** What you have to do **
Send back every record exactly.
*** Provided entries ***
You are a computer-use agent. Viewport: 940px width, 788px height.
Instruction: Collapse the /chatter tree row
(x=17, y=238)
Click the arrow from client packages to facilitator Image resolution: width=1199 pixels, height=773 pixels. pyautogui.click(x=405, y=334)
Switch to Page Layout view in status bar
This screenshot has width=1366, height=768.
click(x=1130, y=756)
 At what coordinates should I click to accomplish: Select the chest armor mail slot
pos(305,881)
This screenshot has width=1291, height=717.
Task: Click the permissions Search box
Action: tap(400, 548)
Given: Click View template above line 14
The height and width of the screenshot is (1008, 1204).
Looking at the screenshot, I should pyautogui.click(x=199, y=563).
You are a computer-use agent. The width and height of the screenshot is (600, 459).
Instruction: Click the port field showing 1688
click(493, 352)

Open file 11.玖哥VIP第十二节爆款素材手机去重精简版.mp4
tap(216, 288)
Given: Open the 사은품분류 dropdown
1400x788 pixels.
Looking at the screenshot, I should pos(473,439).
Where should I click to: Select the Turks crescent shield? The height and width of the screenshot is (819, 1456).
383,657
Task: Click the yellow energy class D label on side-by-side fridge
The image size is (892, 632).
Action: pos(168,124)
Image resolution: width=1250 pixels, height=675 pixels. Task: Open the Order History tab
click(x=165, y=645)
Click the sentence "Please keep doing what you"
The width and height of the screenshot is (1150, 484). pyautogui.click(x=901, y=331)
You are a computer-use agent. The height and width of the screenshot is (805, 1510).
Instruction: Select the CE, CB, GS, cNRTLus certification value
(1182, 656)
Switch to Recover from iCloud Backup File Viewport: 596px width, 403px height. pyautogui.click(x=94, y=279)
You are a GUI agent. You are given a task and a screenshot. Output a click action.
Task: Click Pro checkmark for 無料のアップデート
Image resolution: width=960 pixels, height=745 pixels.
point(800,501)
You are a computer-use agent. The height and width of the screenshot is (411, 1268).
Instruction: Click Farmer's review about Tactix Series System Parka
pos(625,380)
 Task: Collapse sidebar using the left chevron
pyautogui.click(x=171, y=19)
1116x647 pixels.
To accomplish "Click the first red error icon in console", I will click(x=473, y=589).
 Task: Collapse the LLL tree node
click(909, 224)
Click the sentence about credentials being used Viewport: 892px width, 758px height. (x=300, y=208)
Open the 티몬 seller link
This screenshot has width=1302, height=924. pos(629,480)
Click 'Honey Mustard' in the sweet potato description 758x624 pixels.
*** End of Provided entries ***
** Solved exercise **
You are a computer-use agent. Viewport: 940px width, 788px height.
Instruction: Collapse the /chatter tree row
(x=17, y=238)
Click the arrow from client packages to facilitator Image resolution: width=1199 pixels, height=773 pixels. pyautogui.click(x=405, y=334)
Switch to Page Layout view in status bar
This screenshot has width=1366, height=768.
click(x=1130, y=756)
 At what coordinates should I click to accomplish: Select the chest armor mail slot
pos(305,881)
This screenshot has width=1291, height=717.
Task: Click the permissions Search box
Action: tap(400, 548)
Given: Click View template above line 14
The height and width of the screenshot is (1008, 1204).
Looking at the screenshot, I should pyautogui.click(x=199, y=563).
You are a computer-use agent. The width and height of the screenshot is (600, 459).
Instruction: Click the port field showing 1688
click(493, 352)

Open file 11.玖哥VIP第十二节爆款素材手机去重精简版.mp4
tap(216, 288)
Given: Open the 사은품분류 dropdown
1400x788 pixels.
Looking at the screenshot, I should pos(473,439).
Where should I click to: Select the Turks crescent shield? The height and width of the screenshot is (819, 1456).
383,657
Task: Click the yellow energy class D label on side-by-side fridge
The image size is (892, 632).
Action: pos(168,124)
Image resolution: width=1250 pixels, height=675 pixels. Task: Open the Order History tab
click(x=165, y=645)
Click the sentence "Please keep doing what you"
The width and height of the screenshot is (1150, 484). pyautogui.click(x=901, y=331)
You are a computer-use agent. The height and width of the screenshot is (805, 1510).
Instruction: Select the CE, CB, GS, cNRTLus certification value
(1182, 656)
Switch to Recover from iCloud Backup File Viewport: 596px width, 403px height. pyautogui.click(x=94, y=279)
You are a GUI agent. You are given a task and a screenshot. Output a click action.
Task: Click Pro checkmark for 無料のアップデート
Image resolution: width=960 pixels, height=745 pixels.
point(800,501)
You are a computer-use agent. The height and width of the screenshot is (411, 1268).
Instruction: Click Farmer's review about Tactix Series System Parka
pos(625,380)
 Task: Collapse sidebar using the left chevron
pyautogui.click(x=171, y=19)
1116x647 pixels.
To accomplish "Click the first red error icon in console", I will click(x=473, y=589).
 Task: Collapse the LLL tree node
click(909, 224)
Click the sentence about credentials being used Viewport: 892px width, 758px height. (x=300, y=208)
Open the 티몬 seller link
This screenshot has width=1302, height=924. pos(629,480)
Click 'Honey Mustard' in the sweet potato description 758x624 pixels.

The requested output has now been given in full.